▶ _Problem details_
Gather every line from the items below that contains the string "Open". Case counts.

──────

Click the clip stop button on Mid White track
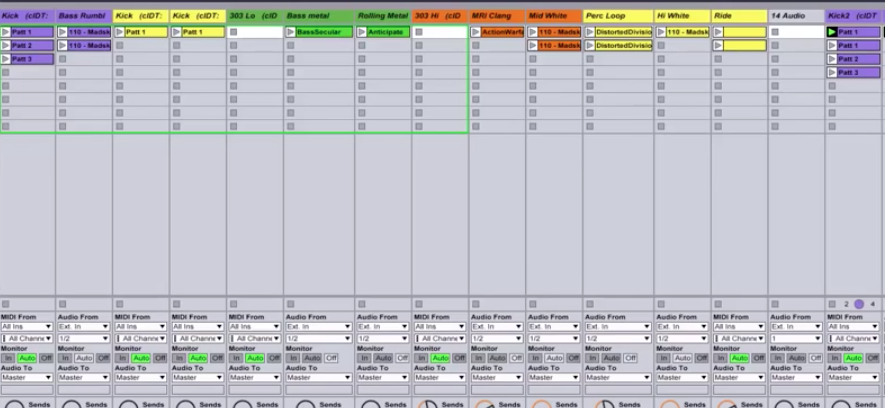 click(x=532, y=304)
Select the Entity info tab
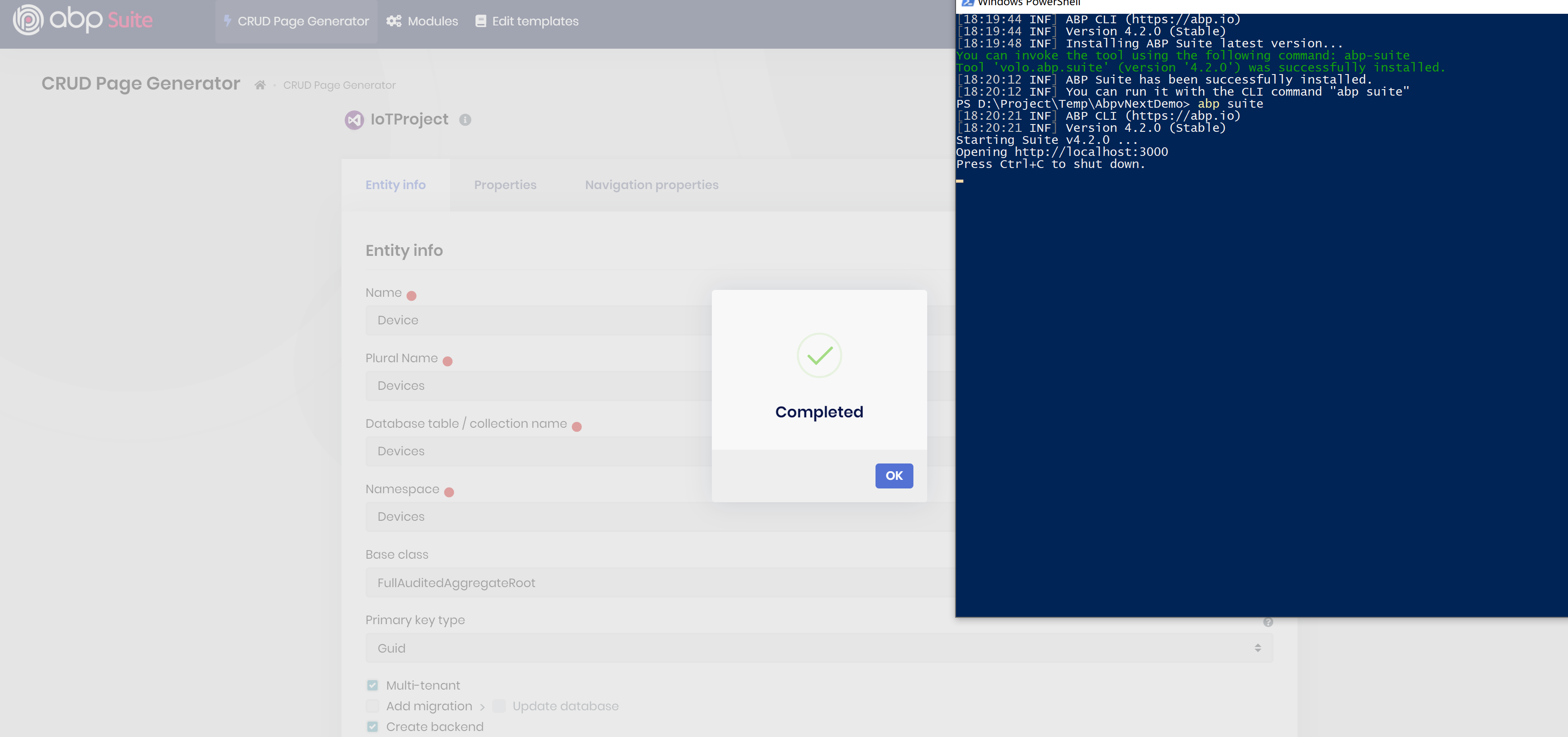Image resolution: width=1568 pixels, height=737 pixels. (x=395, y=185)
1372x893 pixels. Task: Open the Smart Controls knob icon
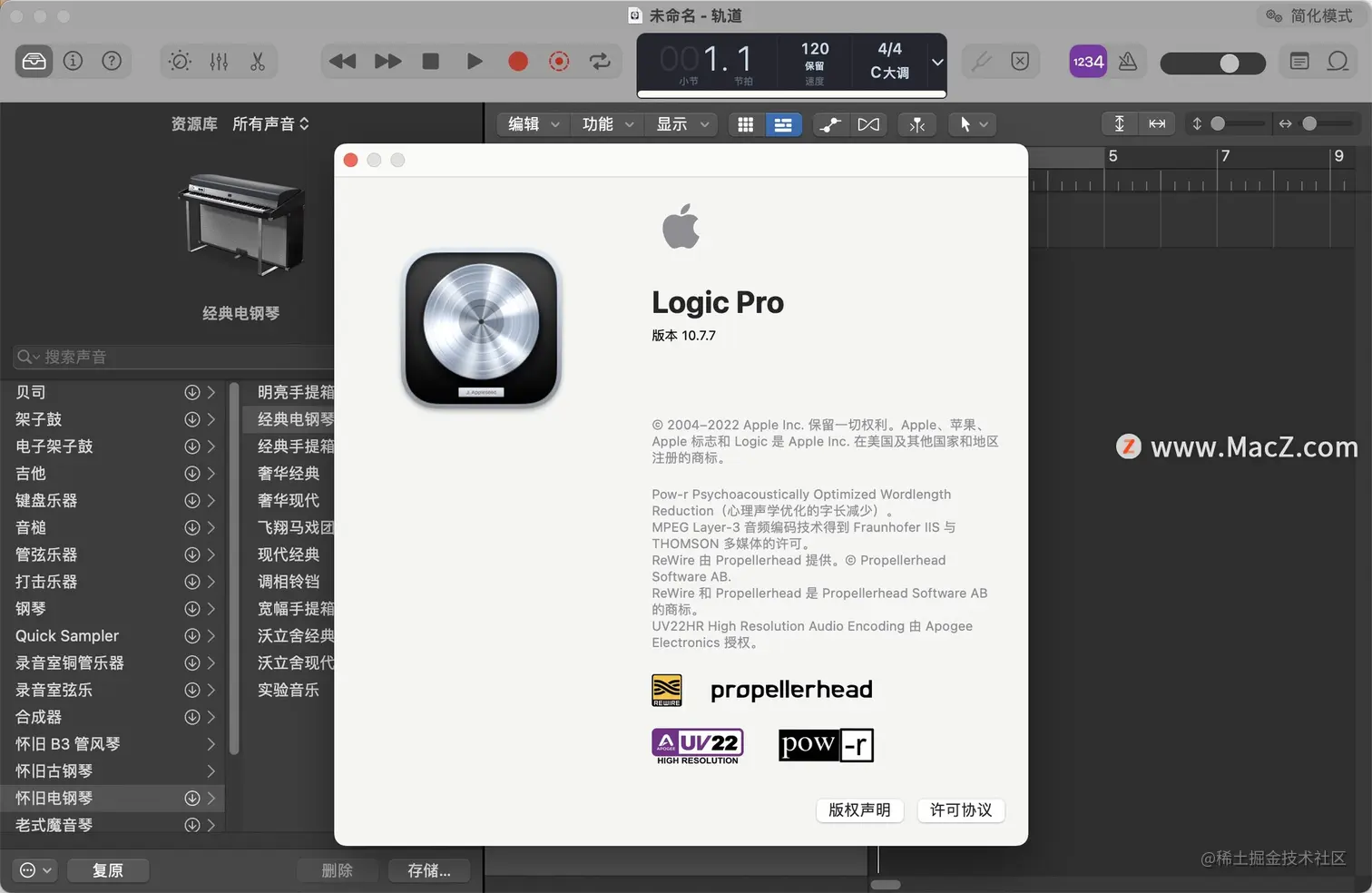pos(179,61)

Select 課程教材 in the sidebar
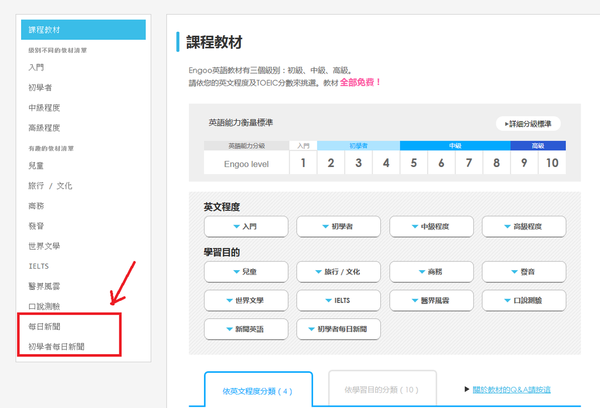point(84,29)
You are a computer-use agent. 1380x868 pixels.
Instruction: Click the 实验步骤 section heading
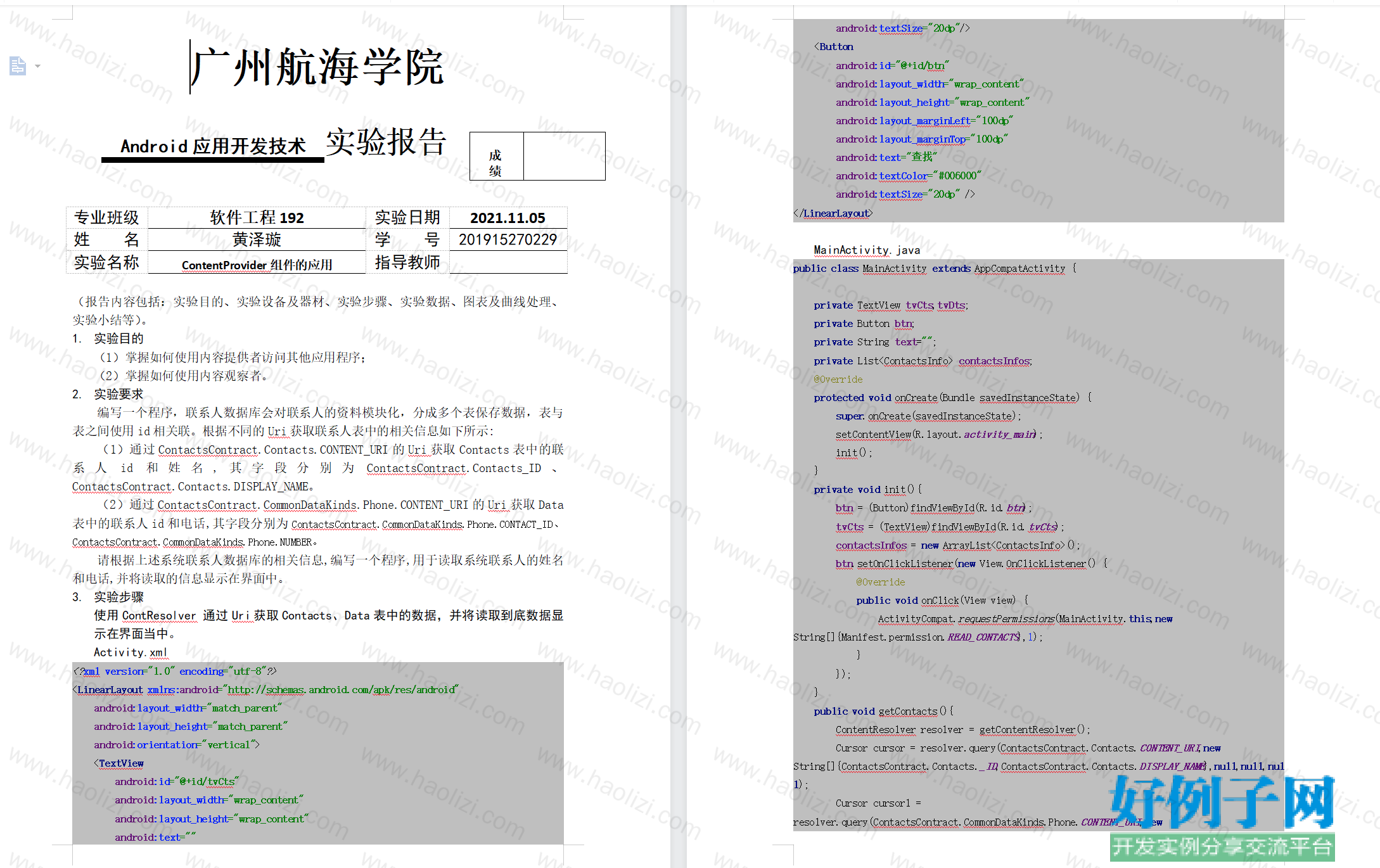pyautogui.click(x=119, y=597)
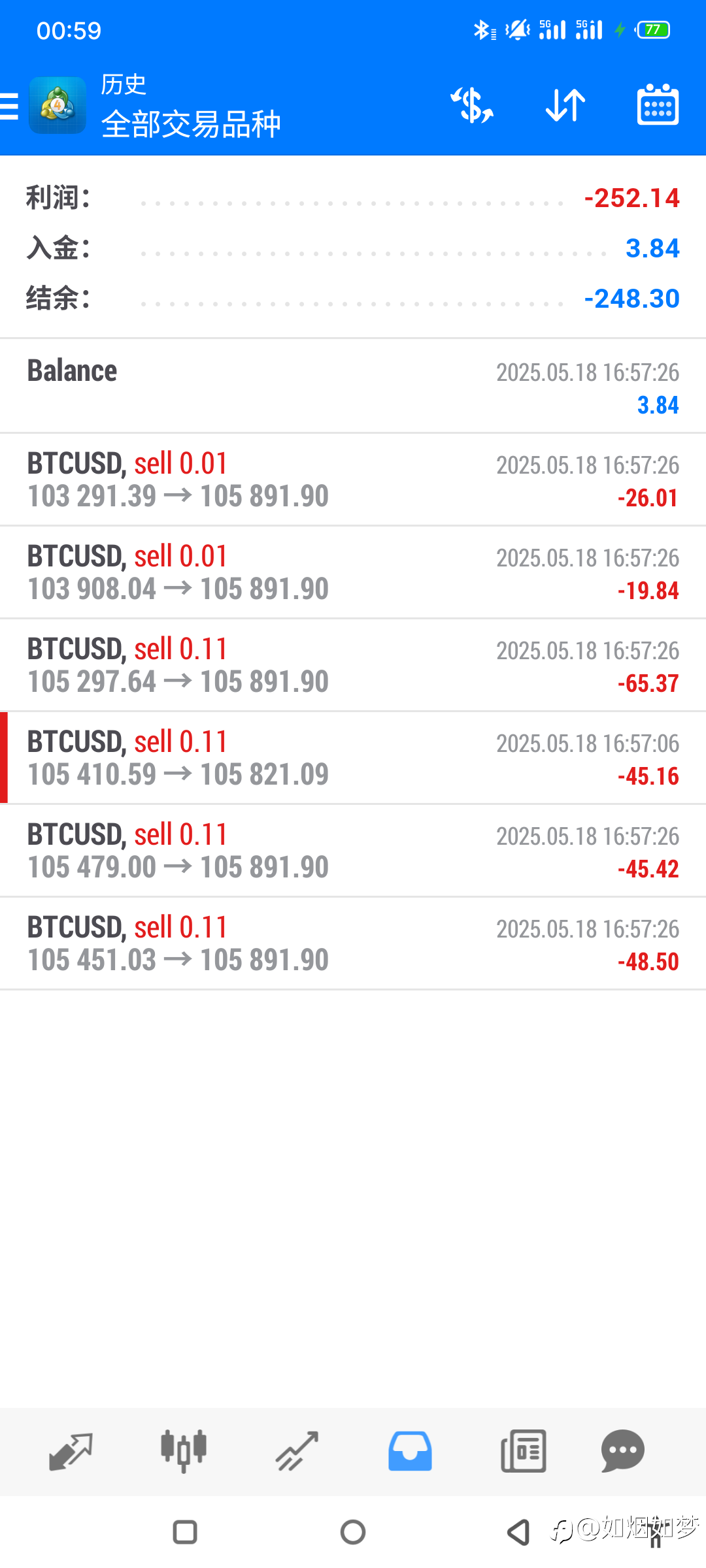706x1568 pixels.
Task: Tap the Android recent apps square
Action: [x=185, y=1532]
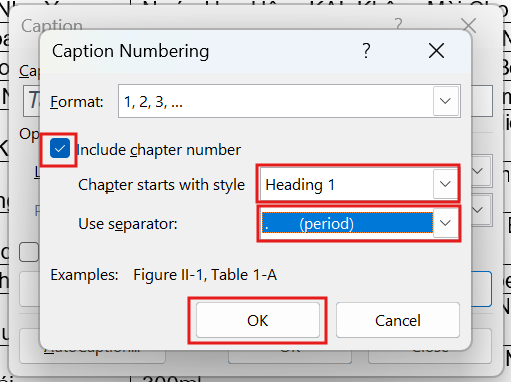The image size is (511, 382).
Task: Open the Chapter starts with style dropdown arrow
Action: pos(445,184)
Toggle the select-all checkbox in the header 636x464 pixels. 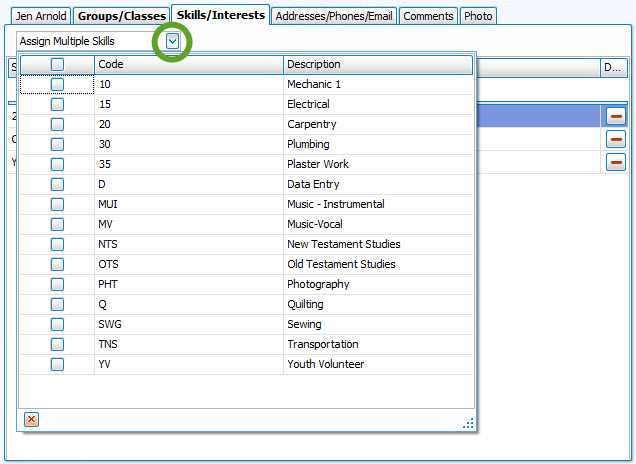coord(57,65)
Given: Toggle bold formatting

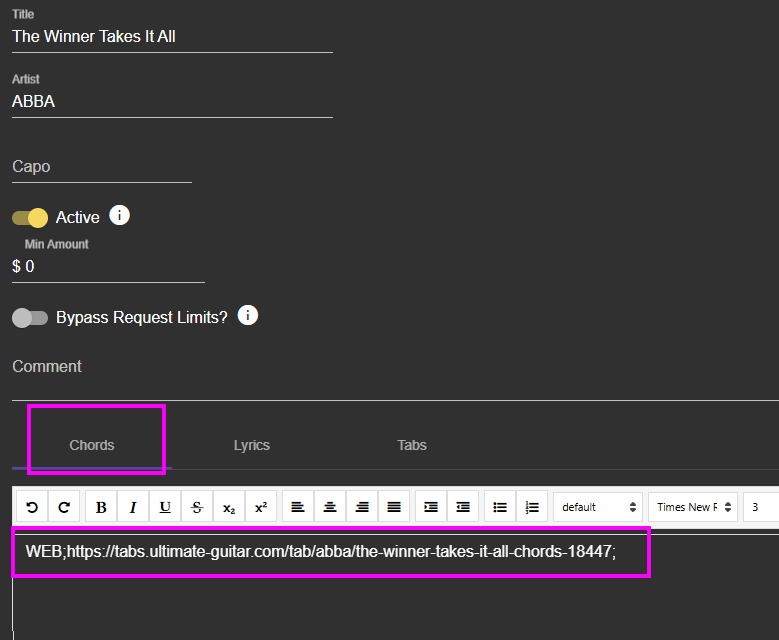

──────

▶ _Task answer_
1372x893 pixels. Task: Open the Smart Controls knob icon
Task: Open the Chapter starts with style dropdown arrow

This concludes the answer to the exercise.